I found this quite interesting as I just got back from San Francisco this morning, I can say that even though the real estate around that region is expensive so much that only millionaires can afford a decent place, I did notice a certain nice way in the attitudes of the locals, it may be due to the great weather, the beautiful scenery all around or just a few right rules of conducting ones life set by the people who first established silicon valley as the technology power house of the country I left San Francisco with a lot of pleasant memories, I think I wouldn't mind returning soon.

May 5, 2008

Plug-in hybrids a necessity

Plug-in hybrid electric vehicles (PHEVs) are vehicles that not only rely on an engine and an electric motor for motion but whose battery can be charged using an external electric source, these cars can be plugged in to any regular power outlet and charged. right now with existing battery technology there are plug-in that can run solely on electric power for around 100 kilometers (62 miles) per charge; better and longer range vehicles are coming out at a lighting pace, so the future of hybrid looks bright, though none of the mainstream car manufacturers currently produce PHEVs, most of the production is currently from boutique car manufacturers or enthusiast mechanic shops who retro fit your existing Toyota prius with an additional lithium polymer battery pack and some circuitry that works in tandem with out of the box prius power management/distribution system.

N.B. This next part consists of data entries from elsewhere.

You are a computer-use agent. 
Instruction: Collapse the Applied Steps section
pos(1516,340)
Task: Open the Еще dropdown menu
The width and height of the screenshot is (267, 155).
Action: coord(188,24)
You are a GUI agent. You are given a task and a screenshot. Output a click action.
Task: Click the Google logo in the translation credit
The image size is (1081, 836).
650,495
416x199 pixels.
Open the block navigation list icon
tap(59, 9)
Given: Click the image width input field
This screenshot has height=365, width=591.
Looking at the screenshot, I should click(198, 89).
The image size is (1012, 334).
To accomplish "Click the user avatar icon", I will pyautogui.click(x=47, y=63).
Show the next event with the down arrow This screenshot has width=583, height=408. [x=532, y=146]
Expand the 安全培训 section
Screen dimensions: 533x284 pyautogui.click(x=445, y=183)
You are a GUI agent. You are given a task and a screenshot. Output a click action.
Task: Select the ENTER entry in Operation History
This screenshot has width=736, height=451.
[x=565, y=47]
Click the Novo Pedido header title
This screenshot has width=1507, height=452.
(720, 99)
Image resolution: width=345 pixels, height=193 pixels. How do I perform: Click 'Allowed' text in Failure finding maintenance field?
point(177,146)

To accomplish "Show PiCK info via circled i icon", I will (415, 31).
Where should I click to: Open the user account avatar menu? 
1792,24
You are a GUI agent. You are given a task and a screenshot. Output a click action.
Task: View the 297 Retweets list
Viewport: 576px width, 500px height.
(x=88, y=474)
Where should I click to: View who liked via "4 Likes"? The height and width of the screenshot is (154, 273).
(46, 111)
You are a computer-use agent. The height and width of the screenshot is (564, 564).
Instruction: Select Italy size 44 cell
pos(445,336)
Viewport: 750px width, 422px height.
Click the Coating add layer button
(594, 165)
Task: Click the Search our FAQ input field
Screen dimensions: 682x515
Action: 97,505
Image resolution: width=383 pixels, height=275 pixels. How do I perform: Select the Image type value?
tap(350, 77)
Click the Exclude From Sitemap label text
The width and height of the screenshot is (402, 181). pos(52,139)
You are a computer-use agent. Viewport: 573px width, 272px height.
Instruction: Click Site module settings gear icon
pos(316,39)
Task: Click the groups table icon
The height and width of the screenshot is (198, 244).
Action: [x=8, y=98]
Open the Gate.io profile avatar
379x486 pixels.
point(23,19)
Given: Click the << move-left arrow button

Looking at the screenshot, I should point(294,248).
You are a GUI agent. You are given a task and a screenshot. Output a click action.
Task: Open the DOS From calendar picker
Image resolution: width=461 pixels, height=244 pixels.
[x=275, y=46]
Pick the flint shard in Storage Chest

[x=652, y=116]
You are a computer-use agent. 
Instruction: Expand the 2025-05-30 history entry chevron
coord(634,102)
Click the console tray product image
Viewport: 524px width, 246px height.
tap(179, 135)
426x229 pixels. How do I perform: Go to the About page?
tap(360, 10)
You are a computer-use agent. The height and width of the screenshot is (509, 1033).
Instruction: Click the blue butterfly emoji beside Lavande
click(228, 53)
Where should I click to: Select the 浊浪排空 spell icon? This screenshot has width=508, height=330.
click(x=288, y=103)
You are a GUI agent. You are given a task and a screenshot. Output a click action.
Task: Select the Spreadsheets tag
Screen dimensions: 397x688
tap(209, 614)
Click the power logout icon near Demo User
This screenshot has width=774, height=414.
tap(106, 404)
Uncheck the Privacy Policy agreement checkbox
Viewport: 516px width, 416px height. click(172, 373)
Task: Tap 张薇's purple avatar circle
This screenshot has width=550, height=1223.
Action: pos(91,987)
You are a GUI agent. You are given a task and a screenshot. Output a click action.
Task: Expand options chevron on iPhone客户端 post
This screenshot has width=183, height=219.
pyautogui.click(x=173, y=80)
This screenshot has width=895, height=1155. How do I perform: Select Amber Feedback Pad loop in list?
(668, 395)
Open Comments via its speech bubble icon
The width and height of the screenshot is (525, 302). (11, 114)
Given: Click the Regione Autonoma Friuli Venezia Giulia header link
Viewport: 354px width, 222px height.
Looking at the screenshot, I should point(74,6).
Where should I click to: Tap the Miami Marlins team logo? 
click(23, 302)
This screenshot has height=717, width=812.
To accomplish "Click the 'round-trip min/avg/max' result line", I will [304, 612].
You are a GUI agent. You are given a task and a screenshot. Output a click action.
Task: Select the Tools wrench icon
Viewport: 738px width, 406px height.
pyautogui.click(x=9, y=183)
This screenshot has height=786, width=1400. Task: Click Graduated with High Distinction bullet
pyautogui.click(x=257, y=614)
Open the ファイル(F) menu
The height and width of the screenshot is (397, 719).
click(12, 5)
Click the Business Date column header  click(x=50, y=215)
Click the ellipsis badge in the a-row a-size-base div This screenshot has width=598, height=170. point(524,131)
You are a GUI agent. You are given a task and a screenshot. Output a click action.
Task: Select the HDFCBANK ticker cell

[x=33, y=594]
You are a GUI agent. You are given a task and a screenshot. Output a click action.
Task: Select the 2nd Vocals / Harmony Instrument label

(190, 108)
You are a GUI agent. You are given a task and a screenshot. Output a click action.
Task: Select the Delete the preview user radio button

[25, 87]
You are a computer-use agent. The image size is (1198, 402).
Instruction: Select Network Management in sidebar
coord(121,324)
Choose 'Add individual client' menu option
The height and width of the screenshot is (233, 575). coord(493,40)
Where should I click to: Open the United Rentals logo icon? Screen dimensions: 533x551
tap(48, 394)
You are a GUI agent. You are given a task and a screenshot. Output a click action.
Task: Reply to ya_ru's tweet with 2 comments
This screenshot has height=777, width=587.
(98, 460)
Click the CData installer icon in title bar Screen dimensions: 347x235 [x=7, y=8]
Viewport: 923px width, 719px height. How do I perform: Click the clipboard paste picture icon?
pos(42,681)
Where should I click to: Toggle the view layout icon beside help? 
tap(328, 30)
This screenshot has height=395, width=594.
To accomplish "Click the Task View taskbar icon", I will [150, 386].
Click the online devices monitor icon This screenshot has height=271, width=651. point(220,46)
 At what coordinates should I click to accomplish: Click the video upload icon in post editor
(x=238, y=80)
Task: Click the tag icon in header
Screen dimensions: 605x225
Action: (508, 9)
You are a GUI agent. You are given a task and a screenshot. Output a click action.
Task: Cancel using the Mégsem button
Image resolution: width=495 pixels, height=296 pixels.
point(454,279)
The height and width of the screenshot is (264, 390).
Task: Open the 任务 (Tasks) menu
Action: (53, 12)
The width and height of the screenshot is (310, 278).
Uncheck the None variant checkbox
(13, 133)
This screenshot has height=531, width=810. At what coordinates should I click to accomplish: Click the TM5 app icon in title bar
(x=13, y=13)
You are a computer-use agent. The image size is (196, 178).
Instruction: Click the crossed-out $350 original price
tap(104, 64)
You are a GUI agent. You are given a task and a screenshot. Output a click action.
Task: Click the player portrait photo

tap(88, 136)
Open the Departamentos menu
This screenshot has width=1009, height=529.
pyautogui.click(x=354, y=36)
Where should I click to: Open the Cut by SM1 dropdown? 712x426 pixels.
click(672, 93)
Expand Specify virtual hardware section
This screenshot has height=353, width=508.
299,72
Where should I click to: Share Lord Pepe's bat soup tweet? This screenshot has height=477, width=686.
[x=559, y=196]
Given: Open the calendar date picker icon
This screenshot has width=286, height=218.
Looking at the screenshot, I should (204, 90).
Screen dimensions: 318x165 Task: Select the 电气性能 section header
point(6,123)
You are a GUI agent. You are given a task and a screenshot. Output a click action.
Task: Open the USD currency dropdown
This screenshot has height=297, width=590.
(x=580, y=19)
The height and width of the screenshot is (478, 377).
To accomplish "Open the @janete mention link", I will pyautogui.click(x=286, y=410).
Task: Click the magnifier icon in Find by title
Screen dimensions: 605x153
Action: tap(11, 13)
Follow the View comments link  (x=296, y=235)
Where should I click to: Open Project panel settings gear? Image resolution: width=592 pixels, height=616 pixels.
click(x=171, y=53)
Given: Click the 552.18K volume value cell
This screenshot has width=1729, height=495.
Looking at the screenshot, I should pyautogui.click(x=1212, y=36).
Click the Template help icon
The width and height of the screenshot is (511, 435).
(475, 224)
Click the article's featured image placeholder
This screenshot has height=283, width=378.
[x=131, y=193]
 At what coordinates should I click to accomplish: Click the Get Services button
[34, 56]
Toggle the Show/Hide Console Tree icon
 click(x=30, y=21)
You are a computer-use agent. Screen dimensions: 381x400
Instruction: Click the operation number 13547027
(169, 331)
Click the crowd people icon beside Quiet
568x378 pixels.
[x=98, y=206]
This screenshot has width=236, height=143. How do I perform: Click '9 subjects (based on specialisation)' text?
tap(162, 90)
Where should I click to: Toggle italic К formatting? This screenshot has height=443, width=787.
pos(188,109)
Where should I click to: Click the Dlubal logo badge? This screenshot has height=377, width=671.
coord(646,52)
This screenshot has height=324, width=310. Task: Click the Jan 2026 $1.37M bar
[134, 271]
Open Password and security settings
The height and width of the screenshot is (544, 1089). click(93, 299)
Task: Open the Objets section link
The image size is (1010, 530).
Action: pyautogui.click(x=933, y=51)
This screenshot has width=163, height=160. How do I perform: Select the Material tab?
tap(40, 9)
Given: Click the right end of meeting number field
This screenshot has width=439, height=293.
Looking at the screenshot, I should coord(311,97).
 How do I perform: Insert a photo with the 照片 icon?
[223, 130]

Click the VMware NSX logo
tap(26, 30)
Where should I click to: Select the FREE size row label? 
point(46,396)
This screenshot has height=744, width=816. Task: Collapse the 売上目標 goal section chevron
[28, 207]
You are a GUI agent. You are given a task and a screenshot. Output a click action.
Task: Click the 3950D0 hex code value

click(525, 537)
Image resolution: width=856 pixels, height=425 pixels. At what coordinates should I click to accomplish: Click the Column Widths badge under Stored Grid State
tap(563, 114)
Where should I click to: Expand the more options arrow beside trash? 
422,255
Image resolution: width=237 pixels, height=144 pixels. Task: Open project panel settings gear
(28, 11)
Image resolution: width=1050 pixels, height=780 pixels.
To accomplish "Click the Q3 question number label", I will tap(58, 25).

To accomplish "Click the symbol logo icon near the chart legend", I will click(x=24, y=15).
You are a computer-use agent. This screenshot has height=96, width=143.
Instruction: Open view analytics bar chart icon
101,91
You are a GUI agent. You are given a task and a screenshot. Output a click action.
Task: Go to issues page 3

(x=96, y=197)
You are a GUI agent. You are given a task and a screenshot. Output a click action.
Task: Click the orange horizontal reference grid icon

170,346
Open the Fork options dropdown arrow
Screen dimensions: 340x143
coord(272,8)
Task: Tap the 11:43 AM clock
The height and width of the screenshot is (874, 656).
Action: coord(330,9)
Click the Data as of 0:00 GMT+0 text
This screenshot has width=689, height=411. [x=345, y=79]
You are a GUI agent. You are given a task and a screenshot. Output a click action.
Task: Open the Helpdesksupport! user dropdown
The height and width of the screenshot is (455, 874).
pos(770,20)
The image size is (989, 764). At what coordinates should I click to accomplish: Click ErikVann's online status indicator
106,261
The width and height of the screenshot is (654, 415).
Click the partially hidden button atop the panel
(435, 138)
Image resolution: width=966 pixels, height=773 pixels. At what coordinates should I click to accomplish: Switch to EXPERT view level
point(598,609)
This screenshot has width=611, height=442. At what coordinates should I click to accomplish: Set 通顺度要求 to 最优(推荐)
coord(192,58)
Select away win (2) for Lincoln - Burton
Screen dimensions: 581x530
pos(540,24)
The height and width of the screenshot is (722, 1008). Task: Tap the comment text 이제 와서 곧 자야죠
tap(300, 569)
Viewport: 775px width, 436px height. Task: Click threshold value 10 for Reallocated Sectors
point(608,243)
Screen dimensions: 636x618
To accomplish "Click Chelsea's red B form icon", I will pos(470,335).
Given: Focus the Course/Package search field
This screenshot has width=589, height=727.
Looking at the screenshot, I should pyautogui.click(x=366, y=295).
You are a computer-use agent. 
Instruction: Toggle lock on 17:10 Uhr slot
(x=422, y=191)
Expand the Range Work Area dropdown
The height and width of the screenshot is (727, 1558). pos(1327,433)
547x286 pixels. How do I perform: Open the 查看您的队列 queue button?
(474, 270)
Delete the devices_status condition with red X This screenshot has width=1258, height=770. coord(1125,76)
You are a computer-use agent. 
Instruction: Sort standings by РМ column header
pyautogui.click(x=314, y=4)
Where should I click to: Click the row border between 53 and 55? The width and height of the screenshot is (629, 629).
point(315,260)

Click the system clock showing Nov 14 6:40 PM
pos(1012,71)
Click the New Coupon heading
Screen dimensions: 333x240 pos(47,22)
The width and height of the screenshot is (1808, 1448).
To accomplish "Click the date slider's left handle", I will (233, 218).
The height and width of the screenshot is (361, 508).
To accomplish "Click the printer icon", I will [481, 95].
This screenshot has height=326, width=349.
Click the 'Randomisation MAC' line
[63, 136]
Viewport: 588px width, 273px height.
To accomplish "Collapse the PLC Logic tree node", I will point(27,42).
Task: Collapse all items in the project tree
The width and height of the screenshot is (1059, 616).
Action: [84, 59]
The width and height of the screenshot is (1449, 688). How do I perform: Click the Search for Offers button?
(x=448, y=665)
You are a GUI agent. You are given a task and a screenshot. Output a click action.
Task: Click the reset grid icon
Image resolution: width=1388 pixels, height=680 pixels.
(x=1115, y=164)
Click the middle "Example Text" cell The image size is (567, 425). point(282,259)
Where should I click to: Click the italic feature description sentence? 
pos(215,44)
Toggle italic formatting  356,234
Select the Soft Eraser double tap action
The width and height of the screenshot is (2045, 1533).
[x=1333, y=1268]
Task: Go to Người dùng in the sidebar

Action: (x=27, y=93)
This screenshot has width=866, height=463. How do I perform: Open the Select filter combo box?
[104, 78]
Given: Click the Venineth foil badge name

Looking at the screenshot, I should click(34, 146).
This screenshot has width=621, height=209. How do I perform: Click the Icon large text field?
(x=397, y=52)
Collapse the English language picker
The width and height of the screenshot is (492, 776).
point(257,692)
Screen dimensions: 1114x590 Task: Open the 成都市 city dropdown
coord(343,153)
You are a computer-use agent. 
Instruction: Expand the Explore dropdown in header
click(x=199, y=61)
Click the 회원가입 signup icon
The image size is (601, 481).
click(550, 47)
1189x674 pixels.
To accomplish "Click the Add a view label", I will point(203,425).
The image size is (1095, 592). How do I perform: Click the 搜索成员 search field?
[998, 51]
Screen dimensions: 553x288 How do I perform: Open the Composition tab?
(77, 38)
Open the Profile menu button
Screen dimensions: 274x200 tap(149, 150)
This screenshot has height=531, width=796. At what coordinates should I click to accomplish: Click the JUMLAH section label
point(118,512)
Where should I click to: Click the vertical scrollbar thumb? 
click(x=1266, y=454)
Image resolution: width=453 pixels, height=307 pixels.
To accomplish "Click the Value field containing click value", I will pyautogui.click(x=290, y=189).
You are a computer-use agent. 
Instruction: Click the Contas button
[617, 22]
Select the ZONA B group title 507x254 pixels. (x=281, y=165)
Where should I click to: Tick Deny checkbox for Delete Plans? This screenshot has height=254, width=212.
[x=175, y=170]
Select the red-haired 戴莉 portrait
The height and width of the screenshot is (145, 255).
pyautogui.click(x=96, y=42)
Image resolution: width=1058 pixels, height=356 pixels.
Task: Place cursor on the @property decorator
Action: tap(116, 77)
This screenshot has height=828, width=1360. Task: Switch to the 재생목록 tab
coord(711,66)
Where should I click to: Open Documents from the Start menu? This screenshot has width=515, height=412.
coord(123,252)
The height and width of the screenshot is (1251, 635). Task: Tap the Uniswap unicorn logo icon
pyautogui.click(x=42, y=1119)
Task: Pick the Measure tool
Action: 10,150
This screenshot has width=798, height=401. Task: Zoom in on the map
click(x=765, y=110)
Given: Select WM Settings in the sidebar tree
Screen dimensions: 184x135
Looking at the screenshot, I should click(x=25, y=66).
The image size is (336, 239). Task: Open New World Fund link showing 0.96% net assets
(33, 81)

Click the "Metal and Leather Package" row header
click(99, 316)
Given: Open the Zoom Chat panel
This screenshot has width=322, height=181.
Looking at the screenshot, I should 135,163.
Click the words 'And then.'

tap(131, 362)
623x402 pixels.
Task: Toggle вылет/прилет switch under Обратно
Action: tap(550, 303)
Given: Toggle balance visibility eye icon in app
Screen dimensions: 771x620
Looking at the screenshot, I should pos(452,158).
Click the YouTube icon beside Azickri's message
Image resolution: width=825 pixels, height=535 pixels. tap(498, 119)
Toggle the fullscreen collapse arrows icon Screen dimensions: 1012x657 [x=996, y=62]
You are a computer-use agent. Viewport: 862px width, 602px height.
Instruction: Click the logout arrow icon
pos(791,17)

Imagine, a person driving every day a distance shorter than the car's electric range would never have to use fossil fuel (you can generate electricity from clean sources such as solar, wind, hydal and to some extent nuclear).

According to EPRI, half the cars in the U.S. are driven 25 miles a day or less. "A plug-in vehicle with even a 20-mile range could reduce petroleum fuel consumption by about 60 percent," says Bob Graham, Manager of EPRI's Electric Transmission program.